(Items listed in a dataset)
○ ○ ○ ○

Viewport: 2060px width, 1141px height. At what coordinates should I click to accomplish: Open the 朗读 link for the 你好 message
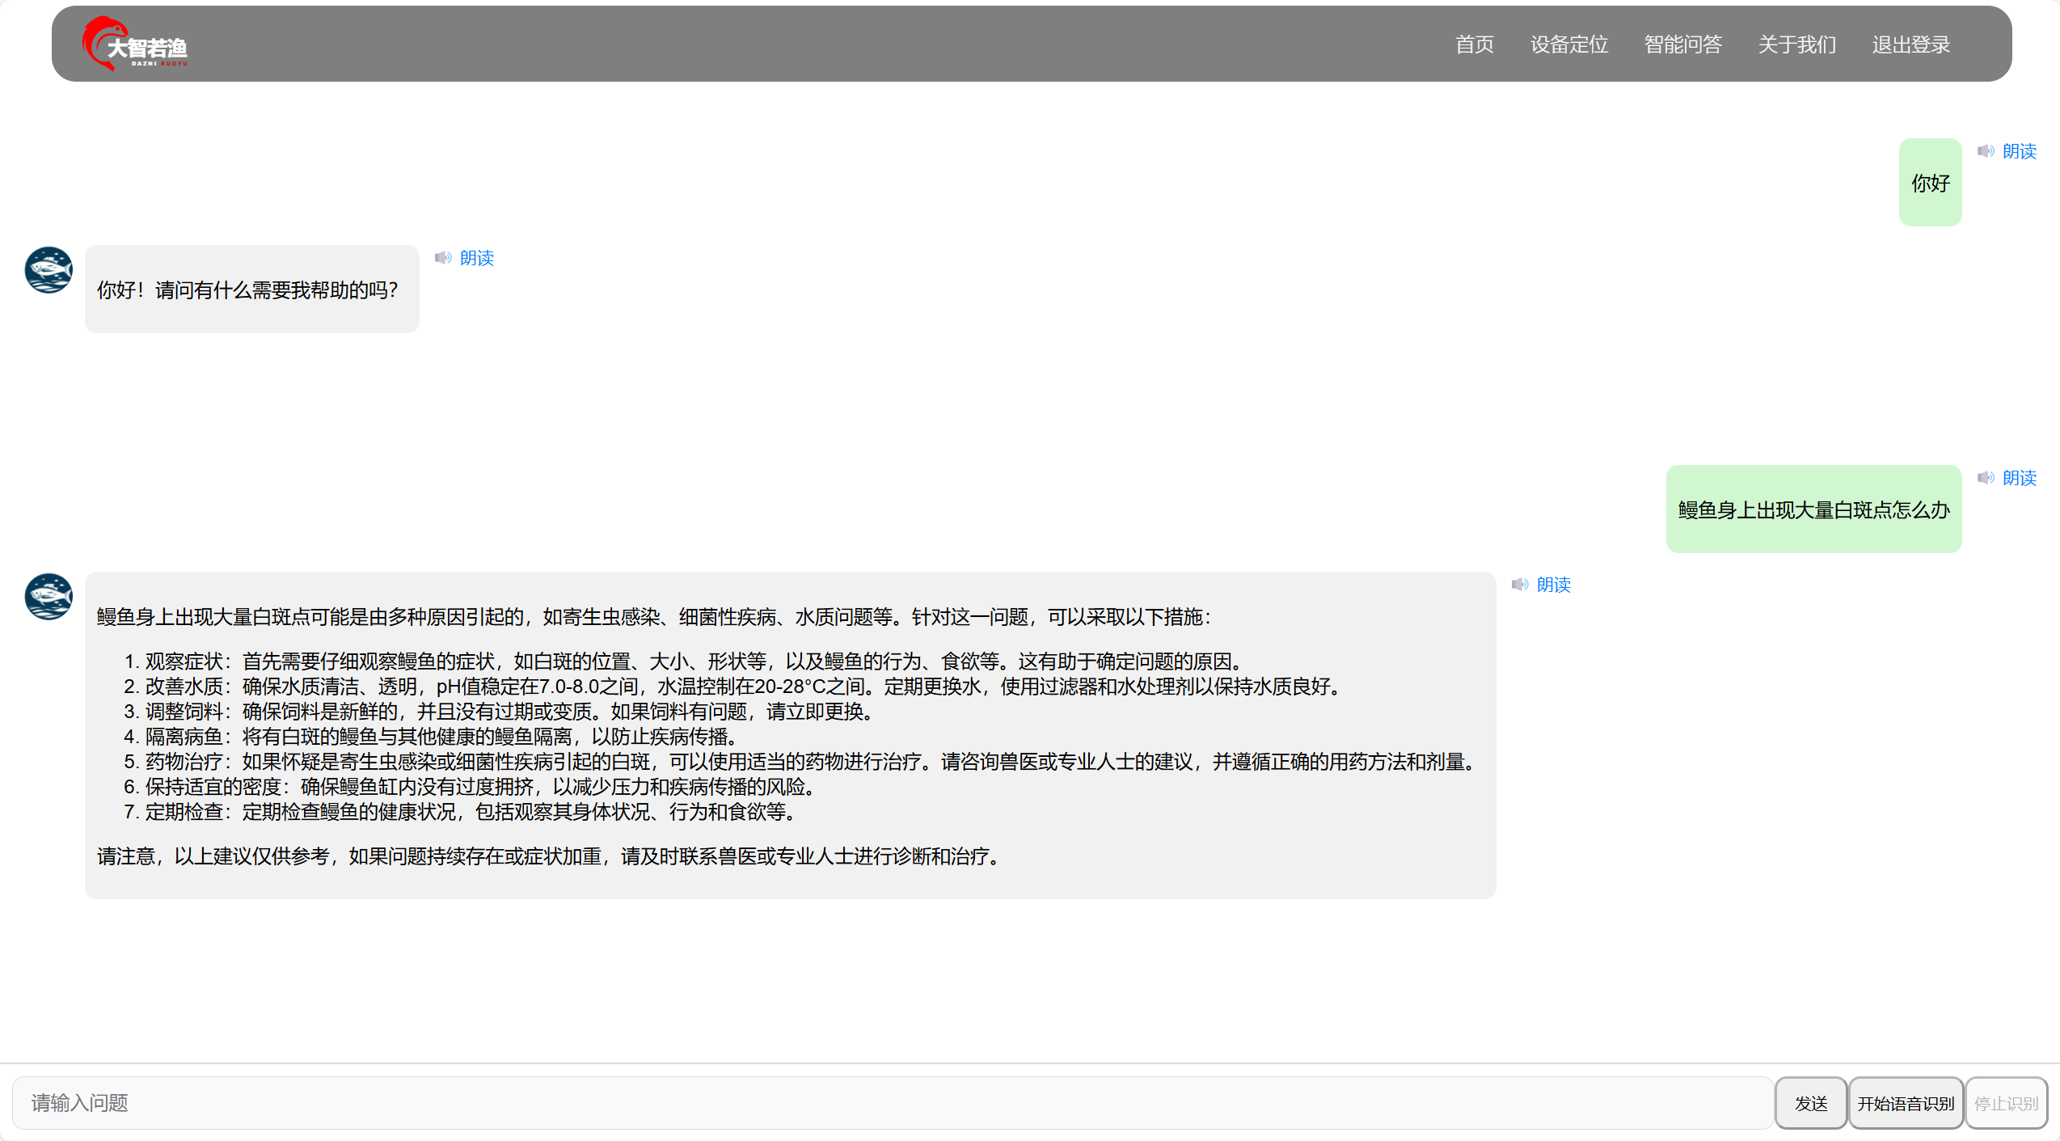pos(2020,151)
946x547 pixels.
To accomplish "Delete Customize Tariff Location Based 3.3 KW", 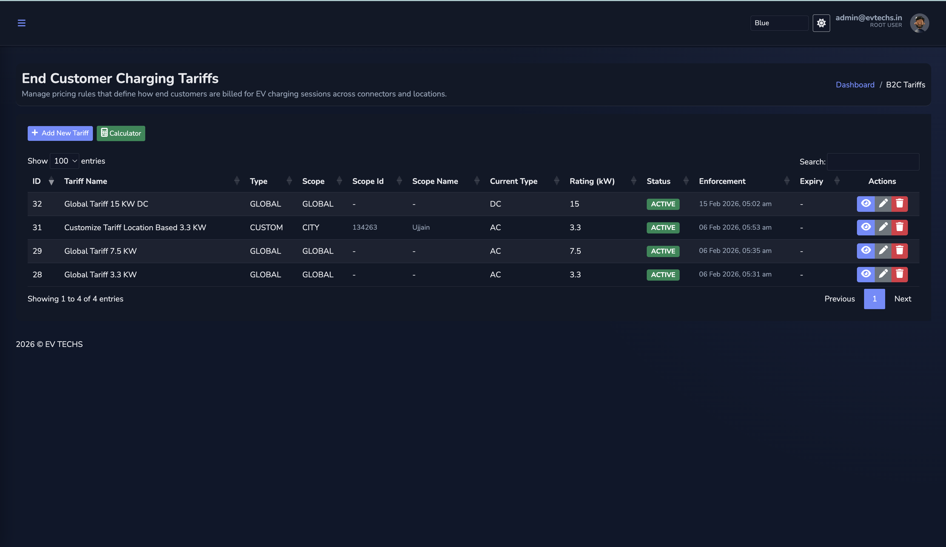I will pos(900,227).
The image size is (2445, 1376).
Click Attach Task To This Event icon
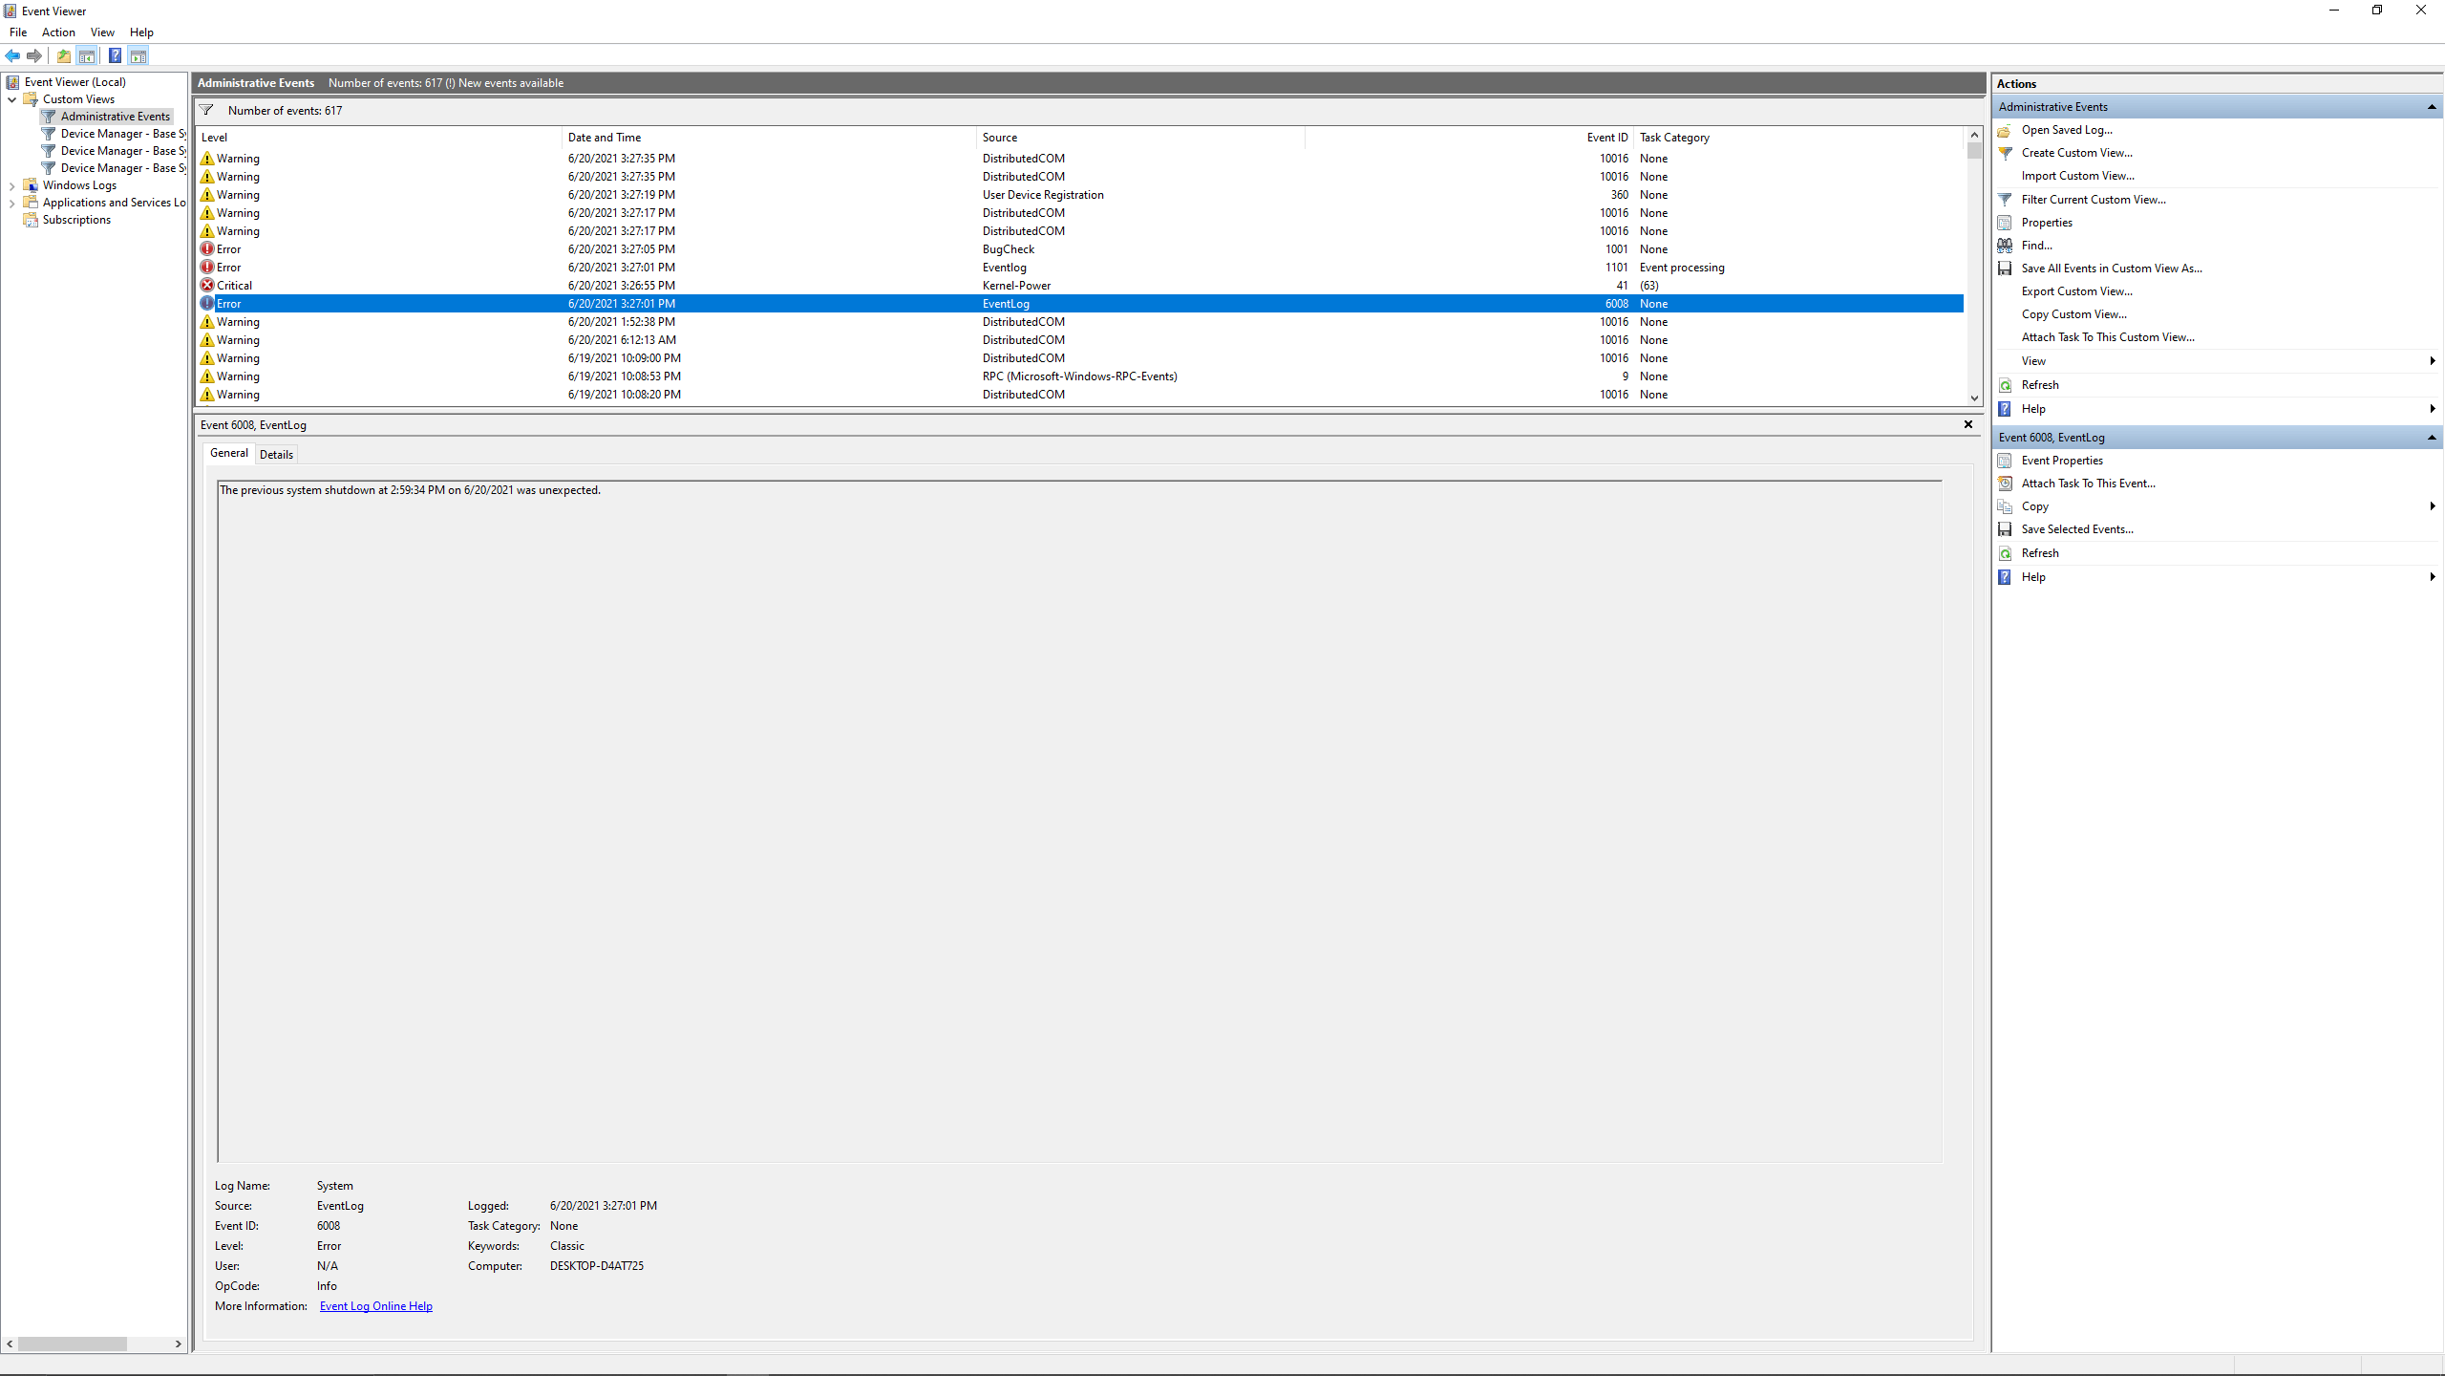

○ ○ ○ ○

• _Exercise_: Every line from the one with "The image size is (2445, 1376)." through the end of the records above belongs in the answer, copied exactly; no picture does.

• _Your solution_:
The image size is (2445, 1376).
Click Attach Task To This Event icon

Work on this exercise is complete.